_Task description_
The answer must consist only of the lines from the line with "Portfolio (36, 232)" to the line with "Electric blinds (44, 223)", both included, exactly as they stand below.

(Collected data entries)
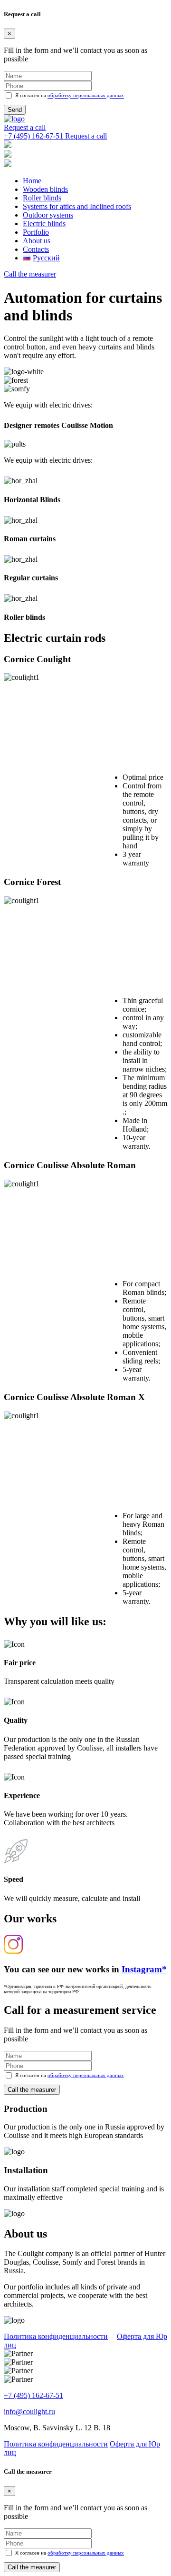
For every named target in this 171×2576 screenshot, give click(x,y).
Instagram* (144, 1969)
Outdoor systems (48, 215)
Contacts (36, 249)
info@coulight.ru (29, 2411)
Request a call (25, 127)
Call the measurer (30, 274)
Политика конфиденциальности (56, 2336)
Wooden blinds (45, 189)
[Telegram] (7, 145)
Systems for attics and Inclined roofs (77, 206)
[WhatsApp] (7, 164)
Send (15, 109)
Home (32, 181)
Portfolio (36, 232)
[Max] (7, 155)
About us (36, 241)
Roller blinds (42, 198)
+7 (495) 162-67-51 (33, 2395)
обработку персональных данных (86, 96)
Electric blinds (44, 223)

---

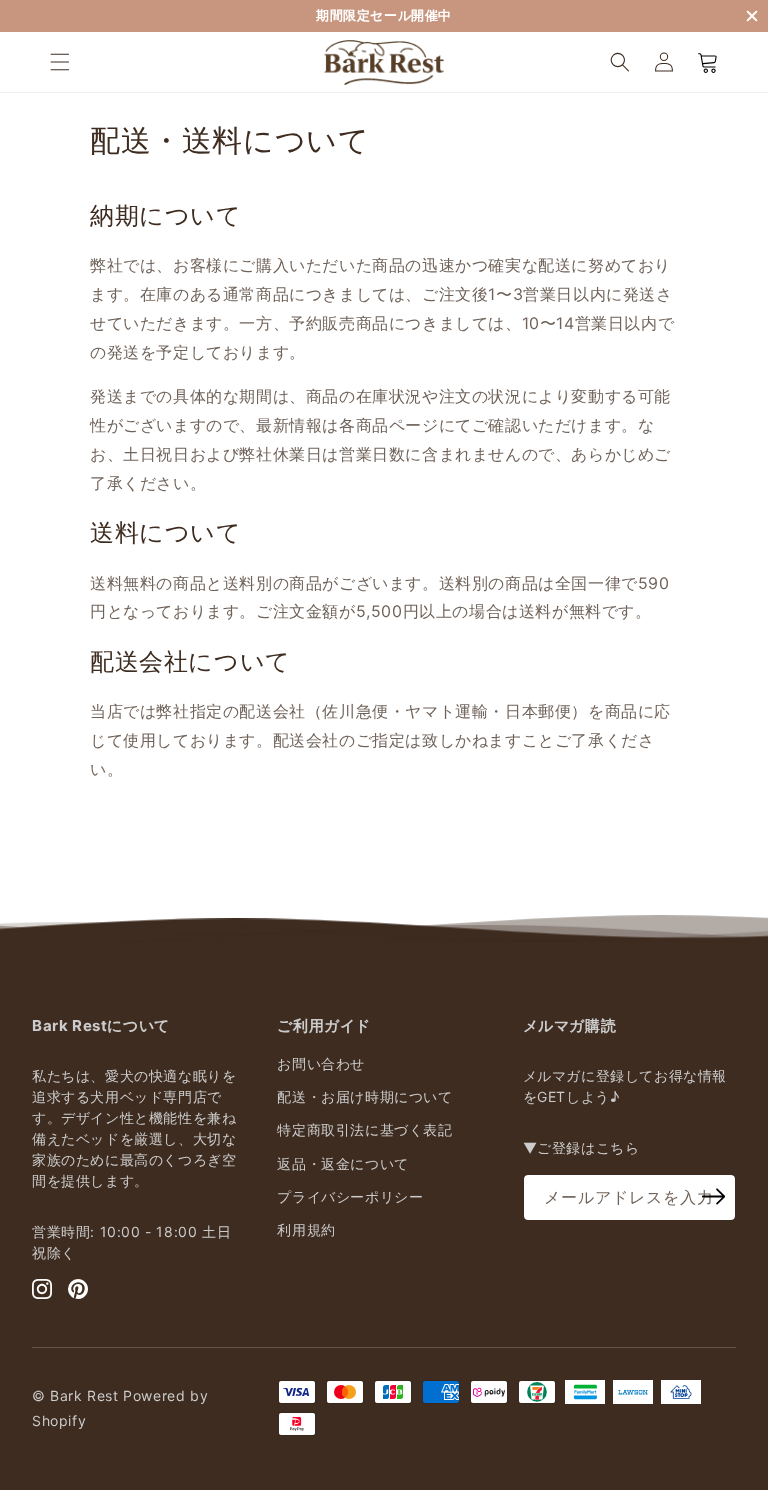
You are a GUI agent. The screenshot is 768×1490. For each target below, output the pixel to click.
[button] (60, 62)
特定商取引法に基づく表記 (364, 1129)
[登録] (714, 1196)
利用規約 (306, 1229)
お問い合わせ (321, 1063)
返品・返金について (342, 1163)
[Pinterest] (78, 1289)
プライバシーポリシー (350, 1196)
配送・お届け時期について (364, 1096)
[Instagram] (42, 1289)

_Final answer_
Portfolio (36, 232)
[Max] (7, 155)
About us (36, 241)
Roller blinds (42, 198)
+7 (495) 162-67-51 (33, 2395)
обработку персональных данных (86, 96)
Electric blinds (44, 223)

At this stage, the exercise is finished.